Roger B. Linscott (date of presentation unknown — sometime in the 1960s or 1970s). Roger was, for many years, the associate editor of The Berkshire Eagle, Pittsfield's daily newspaper. He won the Pulitzer Prize for his editorial writing in 1973, and died in 2008 at the age of 88, having been a member of the Club since 1950. We are indebted to Roger's daughter, Wendy Lamme, for a treasure trove of Roger's Monday Evening Club papers.
This paper is principally the story of a political campaign. But no member of the Club need tremble for fear that our unwritten injunction against political topics will be breached. Just as a statesman has been defined a dead politician, so can history be pictured as the politics of yesterday. The presidential campaign I propose to discuss is not the one that engaged our attentions so thoroughly last fall, but rather a campaign far enough removed in time to be labeled history rather than politics — so far removed, in fact, that no person here tonight is old enough to have known at first hand the enormous flood of passion and prejudice which it unleashed throughout the land.
To me, the presidential contest of 1896 has always seemed the most exciting of all our presidential campaigns, and in many respects the most significant as well. It drew a dividing line through the nation's history; it marked the last stand of agrarianism against an inexorably rising industrialism; and it marked the dramatic emergence of an arresting new personality bursting like a meteor on the American scene. This political meteor was, of course, William Jennings Bryan — Bryan the Boy Orator, the Great Commoner, the young crusader from the prairies of Nebraska who, in one magnificent flight of oratory, expressed so powerfully the dissatisfaction of the economically disenfranchised that he was catapulted overnight from obscurity to fame and, very nearly, into the White House.
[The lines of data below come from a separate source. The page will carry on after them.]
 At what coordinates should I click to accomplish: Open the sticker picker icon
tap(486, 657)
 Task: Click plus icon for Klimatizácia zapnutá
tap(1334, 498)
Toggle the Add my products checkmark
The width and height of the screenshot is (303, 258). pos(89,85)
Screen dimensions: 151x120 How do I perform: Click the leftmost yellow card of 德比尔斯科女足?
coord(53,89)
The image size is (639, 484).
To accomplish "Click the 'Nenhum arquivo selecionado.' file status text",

It is difficult for us today to understand the tremendous impact that Bryan made upon America in that fateful year. Our judgment of him is too heavily weighted by his later follies and failures. He lived too long; he talked too much; he ran for president too often; he embraced too many foolish causes. When he finally died in 1925, it was in Dayton, Tennessee, where he had just suffered his last and most ignominious defeat, in the celebrated Scopes trial, at the hands of Clarence Darrow. His pathetic attempt to defend Bible Belt fundamentalism against the forces of scientific progress had destroyed what standing he still had with the new generation. H. L. Mencken spoke for most of the intelligentsia when, on the day after Bryan's death he wrote: "He was born with a roaring voice, and it had the trick of inflaming halfwits. His whole career was devoted to raising those halfwits against their betters, that he himself might shine."